### Brief
Could you reproduce the lines below from the one with "Open the 结束时间 今天 dropdown" through the one with "Task: Select the 7 дней period"? Keep both ends and add nothing.

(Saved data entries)
_____
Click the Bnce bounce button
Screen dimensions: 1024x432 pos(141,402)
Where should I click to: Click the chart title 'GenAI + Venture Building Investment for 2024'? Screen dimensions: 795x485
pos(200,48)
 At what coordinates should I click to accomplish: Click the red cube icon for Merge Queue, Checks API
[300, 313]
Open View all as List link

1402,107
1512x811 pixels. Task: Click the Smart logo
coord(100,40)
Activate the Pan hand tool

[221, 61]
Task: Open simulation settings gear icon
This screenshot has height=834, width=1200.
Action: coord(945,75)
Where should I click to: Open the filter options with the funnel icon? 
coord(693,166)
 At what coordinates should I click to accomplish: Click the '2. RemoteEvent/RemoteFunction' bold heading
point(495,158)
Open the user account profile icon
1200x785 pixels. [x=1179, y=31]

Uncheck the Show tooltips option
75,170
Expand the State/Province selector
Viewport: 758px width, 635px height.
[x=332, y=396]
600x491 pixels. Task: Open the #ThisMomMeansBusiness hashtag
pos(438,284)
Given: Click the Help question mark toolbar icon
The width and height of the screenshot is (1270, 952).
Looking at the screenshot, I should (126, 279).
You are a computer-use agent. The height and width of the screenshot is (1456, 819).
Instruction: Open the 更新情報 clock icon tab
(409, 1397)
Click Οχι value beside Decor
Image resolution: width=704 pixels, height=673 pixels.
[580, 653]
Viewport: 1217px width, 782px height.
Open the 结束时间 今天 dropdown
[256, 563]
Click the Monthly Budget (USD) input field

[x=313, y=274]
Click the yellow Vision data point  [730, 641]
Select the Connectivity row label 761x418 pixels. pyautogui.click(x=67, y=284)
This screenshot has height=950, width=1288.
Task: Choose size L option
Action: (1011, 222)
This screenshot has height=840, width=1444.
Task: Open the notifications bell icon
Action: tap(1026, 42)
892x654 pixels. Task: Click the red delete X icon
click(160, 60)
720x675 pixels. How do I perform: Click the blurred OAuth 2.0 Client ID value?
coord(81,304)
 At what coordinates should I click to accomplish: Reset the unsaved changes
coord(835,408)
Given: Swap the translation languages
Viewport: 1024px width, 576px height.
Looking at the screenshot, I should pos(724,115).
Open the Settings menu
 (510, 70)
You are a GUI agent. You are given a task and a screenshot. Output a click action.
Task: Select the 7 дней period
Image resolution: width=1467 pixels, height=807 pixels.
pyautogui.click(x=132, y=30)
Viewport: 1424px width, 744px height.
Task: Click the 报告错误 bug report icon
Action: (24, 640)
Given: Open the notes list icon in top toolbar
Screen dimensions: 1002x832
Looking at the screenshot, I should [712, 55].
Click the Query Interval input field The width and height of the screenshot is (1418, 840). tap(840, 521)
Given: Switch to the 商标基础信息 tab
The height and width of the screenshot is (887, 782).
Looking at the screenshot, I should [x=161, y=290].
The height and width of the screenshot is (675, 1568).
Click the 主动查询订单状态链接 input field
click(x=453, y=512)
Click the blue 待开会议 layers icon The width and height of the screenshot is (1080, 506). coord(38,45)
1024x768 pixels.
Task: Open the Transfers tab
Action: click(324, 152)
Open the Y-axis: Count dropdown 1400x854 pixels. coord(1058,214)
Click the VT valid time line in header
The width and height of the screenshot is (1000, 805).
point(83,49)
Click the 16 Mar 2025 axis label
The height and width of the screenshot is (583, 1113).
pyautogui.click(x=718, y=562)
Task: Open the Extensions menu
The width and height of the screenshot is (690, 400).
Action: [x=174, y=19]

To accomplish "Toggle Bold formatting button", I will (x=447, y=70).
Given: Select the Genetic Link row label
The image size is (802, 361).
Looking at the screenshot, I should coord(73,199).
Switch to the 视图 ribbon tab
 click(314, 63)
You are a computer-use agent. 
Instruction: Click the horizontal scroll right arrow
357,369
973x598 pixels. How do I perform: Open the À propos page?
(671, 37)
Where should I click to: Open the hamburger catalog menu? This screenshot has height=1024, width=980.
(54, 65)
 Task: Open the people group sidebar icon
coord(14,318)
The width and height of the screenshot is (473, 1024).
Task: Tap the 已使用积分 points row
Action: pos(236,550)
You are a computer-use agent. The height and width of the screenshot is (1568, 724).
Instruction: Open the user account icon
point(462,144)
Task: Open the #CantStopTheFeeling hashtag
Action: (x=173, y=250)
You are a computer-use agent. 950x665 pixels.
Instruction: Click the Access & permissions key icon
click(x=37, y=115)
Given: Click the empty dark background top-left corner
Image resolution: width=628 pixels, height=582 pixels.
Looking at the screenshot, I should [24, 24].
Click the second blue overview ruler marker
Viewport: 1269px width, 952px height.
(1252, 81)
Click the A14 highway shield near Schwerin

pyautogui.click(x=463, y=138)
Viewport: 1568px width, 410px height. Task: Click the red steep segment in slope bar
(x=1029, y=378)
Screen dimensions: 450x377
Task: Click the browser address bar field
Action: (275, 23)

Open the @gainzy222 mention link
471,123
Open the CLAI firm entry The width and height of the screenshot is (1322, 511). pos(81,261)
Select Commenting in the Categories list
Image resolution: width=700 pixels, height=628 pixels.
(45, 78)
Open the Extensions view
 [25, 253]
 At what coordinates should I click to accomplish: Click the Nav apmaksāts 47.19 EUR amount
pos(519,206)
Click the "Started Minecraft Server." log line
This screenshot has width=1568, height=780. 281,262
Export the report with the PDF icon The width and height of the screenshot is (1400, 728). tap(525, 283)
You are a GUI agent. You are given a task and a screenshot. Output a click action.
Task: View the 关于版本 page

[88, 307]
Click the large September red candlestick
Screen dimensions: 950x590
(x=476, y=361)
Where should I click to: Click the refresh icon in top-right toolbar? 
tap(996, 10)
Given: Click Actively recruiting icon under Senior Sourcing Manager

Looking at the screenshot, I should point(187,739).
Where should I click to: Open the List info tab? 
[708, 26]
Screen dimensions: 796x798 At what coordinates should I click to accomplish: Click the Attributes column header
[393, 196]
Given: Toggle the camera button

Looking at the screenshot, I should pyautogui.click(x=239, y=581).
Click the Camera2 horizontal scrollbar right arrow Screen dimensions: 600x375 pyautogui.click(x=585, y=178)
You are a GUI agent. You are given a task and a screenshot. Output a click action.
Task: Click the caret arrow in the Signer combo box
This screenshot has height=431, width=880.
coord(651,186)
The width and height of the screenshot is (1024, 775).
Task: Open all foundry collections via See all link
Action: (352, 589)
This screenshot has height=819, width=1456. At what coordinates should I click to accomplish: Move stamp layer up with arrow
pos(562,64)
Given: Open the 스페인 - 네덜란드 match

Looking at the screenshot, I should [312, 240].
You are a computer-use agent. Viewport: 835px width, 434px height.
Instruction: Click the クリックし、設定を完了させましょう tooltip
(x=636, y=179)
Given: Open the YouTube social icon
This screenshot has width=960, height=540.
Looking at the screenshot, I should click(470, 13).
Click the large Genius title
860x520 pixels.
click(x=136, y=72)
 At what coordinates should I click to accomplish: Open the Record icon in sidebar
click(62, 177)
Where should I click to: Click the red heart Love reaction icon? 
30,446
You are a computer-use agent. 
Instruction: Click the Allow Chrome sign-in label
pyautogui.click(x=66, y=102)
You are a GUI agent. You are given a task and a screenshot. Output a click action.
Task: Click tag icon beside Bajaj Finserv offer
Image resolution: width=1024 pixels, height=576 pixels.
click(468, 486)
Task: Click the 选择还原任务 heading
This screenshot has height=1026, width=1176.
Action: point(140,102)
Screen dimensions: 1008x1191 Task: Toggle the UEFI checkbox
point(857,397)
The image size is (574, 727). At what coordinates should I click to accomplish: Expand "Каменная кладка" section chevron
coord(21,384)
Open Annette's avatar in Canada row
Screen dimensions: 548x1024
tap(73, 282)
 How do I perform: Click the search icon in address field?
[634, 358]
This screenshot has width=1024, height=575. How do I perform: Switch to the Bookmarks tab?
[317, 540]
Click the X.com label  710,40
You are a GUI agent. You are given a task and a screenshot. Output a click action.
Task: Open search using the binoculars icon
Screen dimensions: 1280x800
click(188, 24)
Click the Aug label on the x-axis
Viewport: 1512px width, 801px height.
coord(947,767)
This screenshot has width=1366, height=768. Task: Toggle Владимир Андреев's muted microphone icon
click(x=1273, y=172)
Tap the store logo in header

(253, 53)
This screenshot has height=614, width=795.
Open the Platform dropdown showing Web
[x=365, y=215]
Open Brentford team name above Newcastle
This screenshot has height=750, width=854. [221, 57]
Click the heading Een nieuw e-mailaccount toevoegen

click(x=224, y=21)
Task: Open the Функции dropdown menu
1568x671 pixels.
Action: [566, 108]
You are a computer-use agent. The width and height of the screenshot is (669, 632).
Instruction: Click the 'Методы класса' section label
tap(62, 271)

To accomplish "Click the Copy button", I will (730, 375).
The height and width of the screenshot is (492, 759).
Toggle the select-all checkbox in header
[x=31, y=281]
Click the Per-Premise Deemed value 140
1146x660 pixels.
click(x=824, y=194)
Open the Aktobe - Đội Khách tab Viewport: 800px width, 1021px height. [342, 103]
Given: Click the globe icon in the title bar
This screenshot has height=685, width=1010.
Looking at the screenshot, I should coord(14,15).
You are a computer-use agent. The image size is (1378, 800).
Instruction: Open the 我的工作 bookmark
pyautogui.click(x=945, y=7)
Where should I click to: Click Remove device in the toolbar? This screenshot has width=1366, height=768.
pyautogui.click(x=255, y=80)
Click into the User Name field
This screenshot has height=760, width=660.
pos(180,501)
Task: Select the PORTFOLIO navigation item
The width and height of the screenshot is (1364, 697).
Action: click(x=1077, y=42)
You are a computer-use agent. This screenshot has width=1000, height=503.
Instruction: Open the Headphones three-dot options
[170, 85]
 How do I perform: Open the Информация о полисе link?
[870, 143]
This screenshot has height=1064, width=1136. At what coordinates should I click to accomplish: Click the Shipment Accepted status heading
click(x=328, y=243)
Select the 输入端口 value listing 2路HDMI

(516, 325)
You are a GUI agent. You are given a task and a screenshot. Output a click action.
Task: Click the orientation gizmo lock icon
_____
### Result
Open the 结束时间 今天 dropdown
[256, 563]
Click the Monthly Budget (USD) input field

[x=313, y=274]
Click the yellow Vision data point  [730, 641]
Select the Connectivity row label 761x418 pixels. pyautogui.click(x=67, y=284)
This screenshot has height=950, width=1288.
Task: Choose size L option
Action: (1011, 222)
This screenshot has height=840, width=1444.
Task: Open the notifications bell icon
Action: tap(1026, 42)
892x654 pixels. Task: Click the red delete X icon
click(160, 60)
720x675 pixels. How do I perform: Click the blurred OAuth 2.0 Client ID value?
coord(81,304)
 At what coordinates should I click to accomplish: Reset the unsaved changes
coord(835,408)
Given: Swap the translation languages
Viewport: 1024px width, 576px height.
Looking at the screenshot, I should pos(724,115).
Open the Settings menu
 (510, 70)
You are a GUI agent. You are given a task and a screenshot. Output a click action.
Task: Select the 7 дней period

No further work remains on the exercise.